According to the above materials and steel wire diameter, the stress relief tempering after winding the spring is usually used: 420℃, 20 minutes. Known: d=3.2 D1=16.9 T=420 Nt=7
According to the formula of spring stress relief and tempering shrinkage
It can be seen that after the spring undergoes the stress relief and tempering process, the spring diameter is reduced by 0.17mm, and the total number of turns is increased by 0.06 turns. In order to ensure that the size of the spring product meets the drawings and technical requirements, it is necessary to consider the amount of spring shrinkage when winding the spring. Usually the winding spring process is designed as follows: the inner diameter of the winding spring = D1+ΔD=16.9+0.17=17.07mm, the total number of turns = Nt-ΔN=7-0.06=6.94 (turns)

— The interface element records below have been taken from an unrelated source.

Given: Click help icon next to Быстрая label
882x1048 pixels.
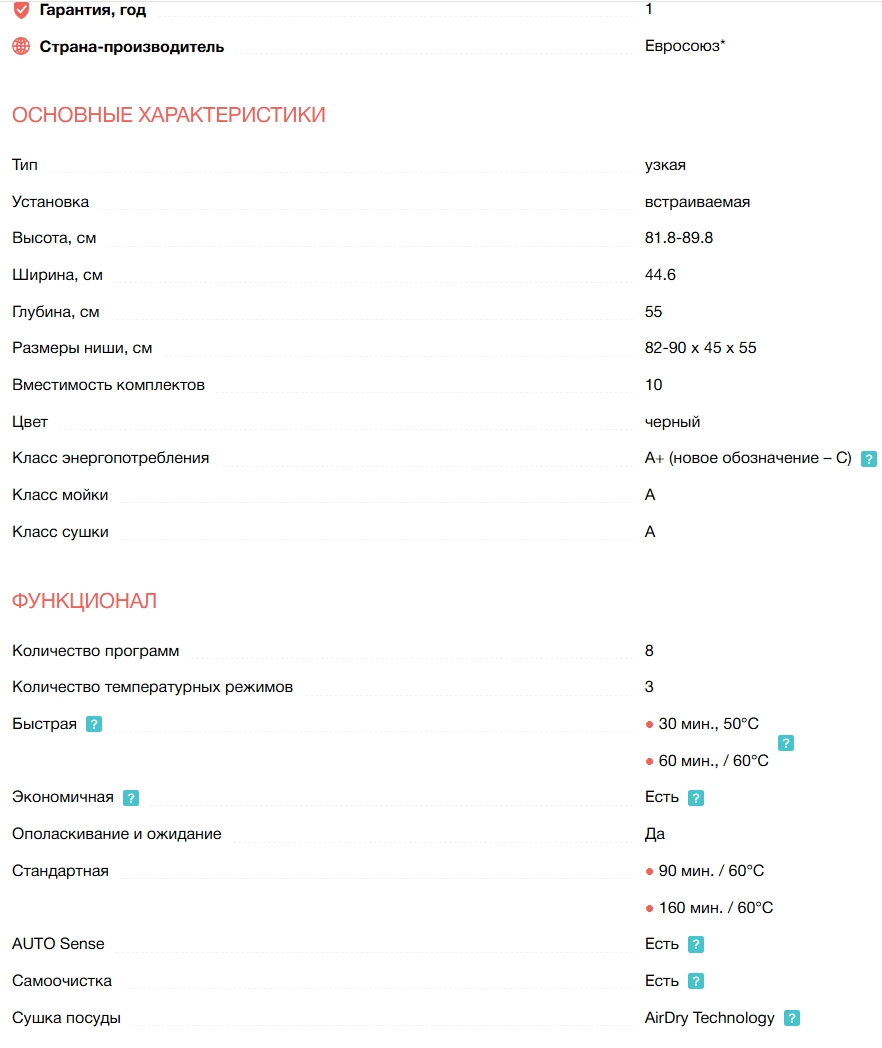Looking at the screenshot, I should tap(94, 724).
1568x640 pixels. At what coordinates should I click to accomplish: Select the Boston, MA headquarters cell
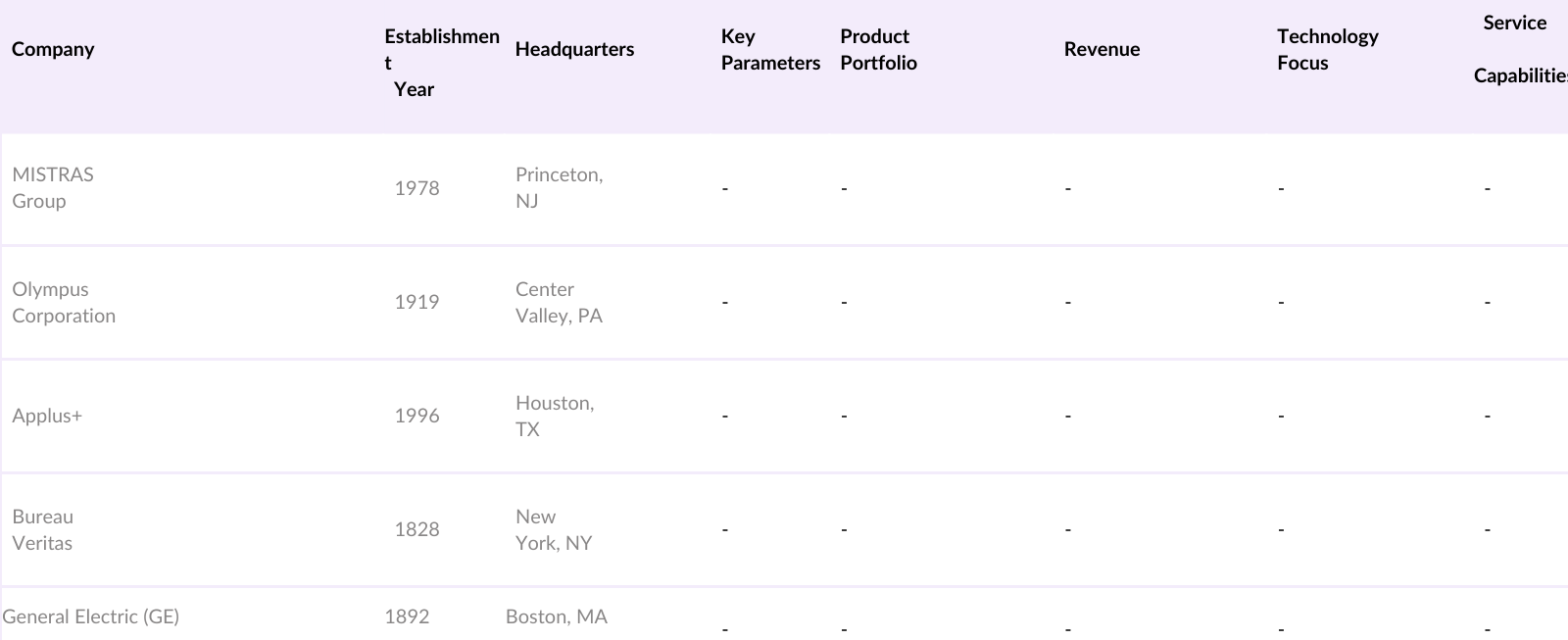556,616
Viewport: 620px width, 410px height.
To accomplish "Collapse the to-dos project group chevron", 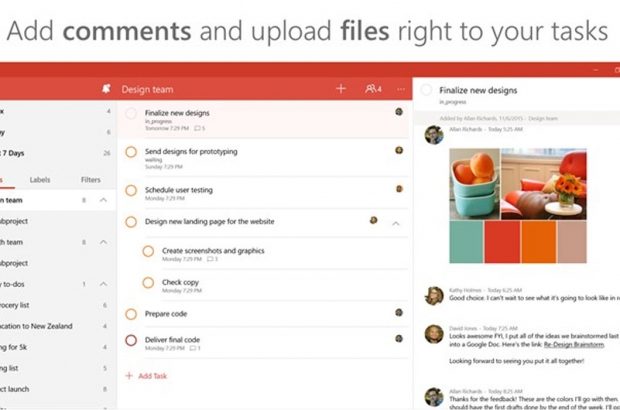I will coord(103,284).
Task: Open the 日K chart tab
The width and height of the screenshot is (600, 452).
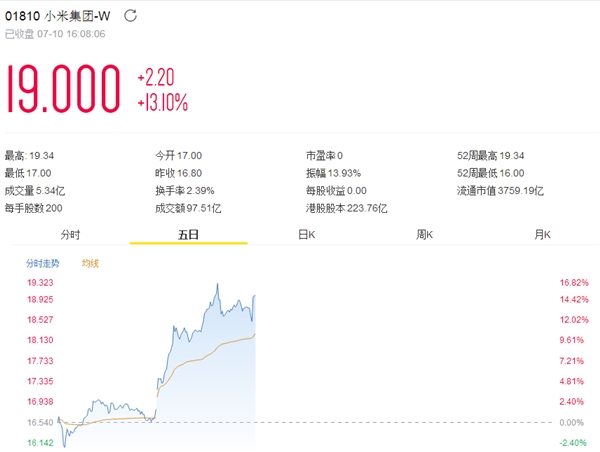Action: point(307,233)
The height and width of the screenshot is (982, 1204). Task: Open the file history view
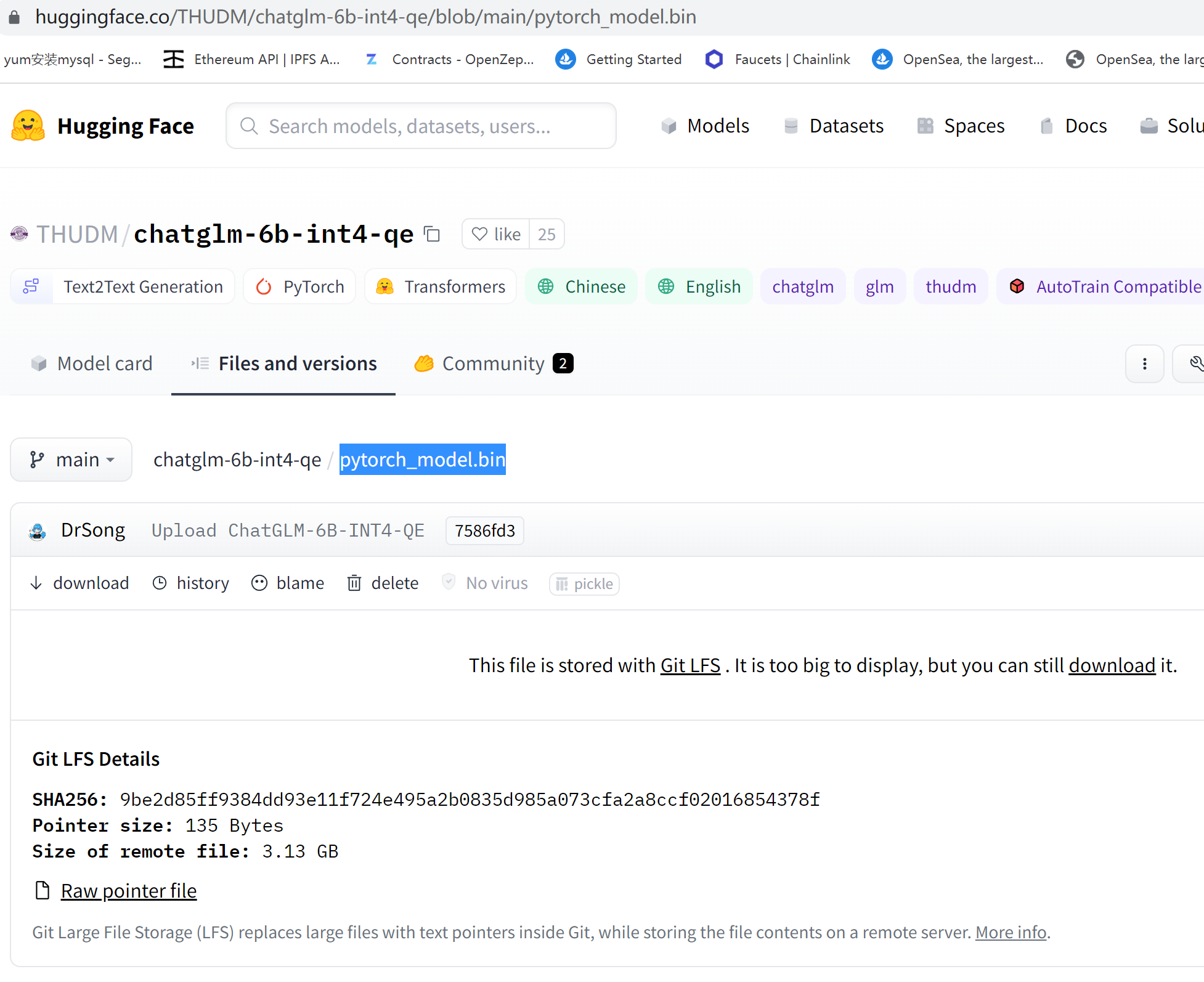191,583
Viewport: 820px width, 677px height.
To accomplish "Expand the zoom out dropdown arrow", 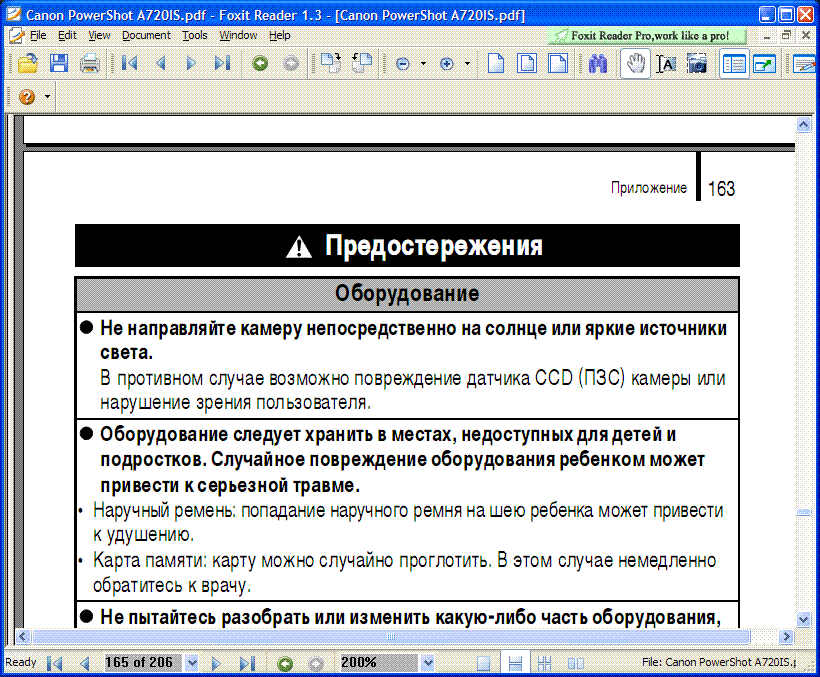I will 423,64.
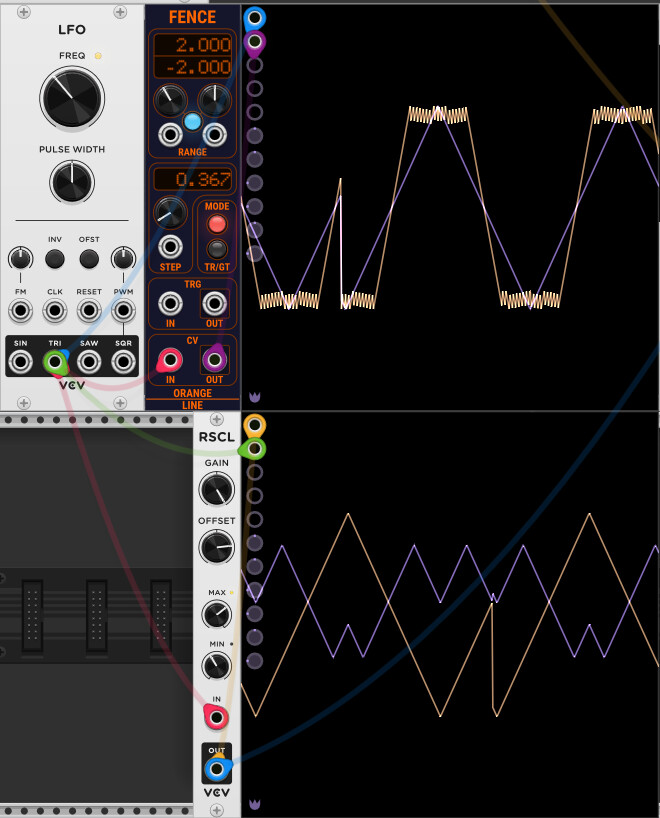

Of course, in addition to the main factors such as the material used in the spring, the winding ratio, the diameter of the spring, and the temperature, the thread pitch and the tensile strength of the material must also be considered in the design of the winding spring process. In the end, it must be tested and verified before it can be used as a mass production process.
The diameter shrinkage of the spring wound spring after tempering is △D=Kt×C×D×T,
Among them: Kt=3.188×10-6 C—wound ratio,
D—spring diameter, T—tempering temperature.
Scope of application:
a) Cold forming process
b) Unintentional rolling
c) Oil tempered alloy steel, such as domestic alloy steel wire such as 60Si2MnA, 55CrSi, 50CrV, SWOSC-V, SWOCV-V, SWOSC-B, SWOSM-B, OTEVA70, SWI-200 and other foreign alloy steel wires.
Through the above empirical formula, the number of tests can be reduced, the spring qualification rate can be improved, and the production cost can be reduced.